---- Extracted data

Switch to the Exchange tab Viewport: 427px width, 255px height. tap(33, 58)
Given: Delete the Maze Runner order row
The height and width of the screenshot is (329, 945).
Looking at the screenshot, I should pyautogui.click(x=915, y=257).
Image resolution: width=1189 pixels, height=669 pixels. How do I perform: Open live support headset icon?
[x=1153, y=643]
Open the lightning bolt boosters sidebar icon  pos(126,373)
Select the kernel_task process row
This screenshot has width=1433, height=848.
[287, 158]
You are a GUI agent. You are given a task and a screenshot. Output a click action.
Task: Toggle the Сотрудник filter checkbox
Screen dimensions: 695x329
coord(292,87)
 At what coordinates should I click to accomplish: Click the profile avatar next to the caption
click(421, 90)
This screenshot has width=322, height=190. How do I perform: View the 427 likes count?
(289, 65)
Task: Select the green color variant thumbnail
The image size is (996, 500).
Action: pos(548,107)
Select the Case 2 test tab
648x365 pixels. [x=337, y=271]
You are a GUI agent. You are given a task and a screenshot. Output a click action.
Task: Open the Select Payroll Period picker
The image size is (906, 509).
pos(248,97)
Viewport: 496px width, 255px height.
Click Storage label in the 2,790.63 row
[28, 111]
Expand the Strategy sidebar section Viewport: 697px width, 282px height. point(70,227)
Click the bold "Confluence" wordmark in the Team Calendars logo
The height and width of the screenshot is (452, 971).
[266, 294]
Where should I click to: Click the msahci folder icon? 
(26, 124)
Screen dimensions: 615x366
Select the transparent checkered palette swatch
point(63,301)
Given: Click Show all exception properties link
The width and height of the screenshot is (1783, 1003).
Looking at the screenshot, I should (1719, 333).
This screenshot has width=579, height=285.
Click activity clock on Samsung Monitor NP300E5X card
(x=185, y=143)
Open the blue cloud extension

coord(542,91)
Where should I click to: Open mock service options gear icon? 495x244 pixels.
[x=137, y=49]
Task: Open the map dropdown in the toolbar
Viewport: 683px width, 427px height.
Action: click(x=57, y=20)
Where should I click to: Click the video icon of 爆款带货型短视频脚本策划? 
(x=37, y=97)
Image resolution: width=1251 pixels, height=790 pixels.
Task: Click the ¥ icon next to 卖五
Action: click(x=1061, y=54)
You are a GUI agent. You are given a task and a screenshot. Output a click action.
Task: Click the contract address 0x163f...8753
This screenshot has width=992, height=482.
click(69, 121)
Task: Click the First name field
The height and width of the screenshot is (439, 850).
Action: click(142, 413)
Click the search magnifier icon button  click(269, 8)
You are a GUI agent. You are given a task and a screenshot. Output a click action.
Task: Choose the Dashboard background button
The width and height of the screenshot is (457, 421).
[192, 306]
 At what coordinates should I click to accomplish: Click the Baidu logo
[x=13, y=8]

--------

[Given instruction]: Repeat all of the data above line for line, with no changes.

[Solution to the problem]:
Switch to the Exchange tab Viewport: 427px width, 255px height. tap(33, 58)
Given: Delete the Maze Runner order row
The height and width of the screenshot is (329, 945).
Looking at the screenshot, I should pyautogui.click(x=915, y=257).
Image resolution: width=1189 pixels, height=669 pixels. How do I perform: Open live support headset icon?
[x=1153, y=643]
Open the lightning bolt boosters sidebar icon  pos(126,373)
Select the kernel_task process row
This screenshot has width=1433, height=848.
[287, 158]
You are a GUI agent. You are given a task and a screenshot. Output a click action.
Task: Toggle the Сотрудник filter checkbox
Screen dimensions: 695x329
coord(292,87)
 At what coordinates should I click to accomplish: Click the profile avatar next to the caption
click(421, 90)
This screenshot has width=322, height=190. How do I perform: View the 427 likes count?
(289, 65)
Task: Select the green color variant thumbnail
The image size is (996, 500).
Action: pos(548,107)
Select the Case 2 test tab
648x365 pixels. [x=337, y=271]
You are a GUI agent. You are given a task and a screenshot. Output a click action.
Task: Open the Select Payroll Period picker
The image size is (906, 509).
pos(248,97)
Viewport: 496px width, 255px height.
Click Storage label in the 2,790.63 row
[28, 111]
Expand the Strategy sidebar section Viewport: 697px width, 282px height. point(70,227)
Click the bold "Confluence" wordmark in the Team Calendars logo
The height and width of the screenshot is (452, 971).
[266, 294]
Where should I click to: Click the msahci folder icon? 
(26, 124)
Screen dimensions: 615x366
Select the transparent checkered palette swatch
point(63,301)
Given: Click Show all exception properties link
The width and height of the screenshot is (1783, 1003).
Looking at the screenshot, I should (1719, 333).
This screenshot has width=579, height=285.
Click activity clock on Samsung Monitor NP300E5X card
(x=185, y=143)
Open the blue cloud extension

coord(542,91)
Where should I click to: Open mock service options gear icon? 495x244 pixels.
[x=137, y=49]
Task: Open the map dropdown in the toolbar
Viewport: 683px width, 427px height.
Action: click(x=57, y=20)
Where should I click to: Click the video icon of 爆款带货型短视频脚本策划? 
(x=37, y=97)
Image resolution: width=1251 pixels, height=790 pixels.
Task: Click the ¥ icon next to 卖五
Action: click(x=1061, y=54)
You are a GUI agent. You are given a task and a screenshot. Output a click action.
Task: Click the contract address 0x163f...8753
This screenshot has width=992, height=482.
click(69, 121)
Task: Click the First name field
The height and width of the screenshot is (439, 850).
Action: click(142, 413)
Click the search magnifier icon button  click(269, 8)
You are a GUI agent. You are given a task and a screenshot. Output a click action.
Task: Choose the Dashboard background button
The width and height of the screenshot is (457, 421).
[192, 306]
 At what coordinates should I click to accomplish: Click the Baidu logo
[x=13, y=8]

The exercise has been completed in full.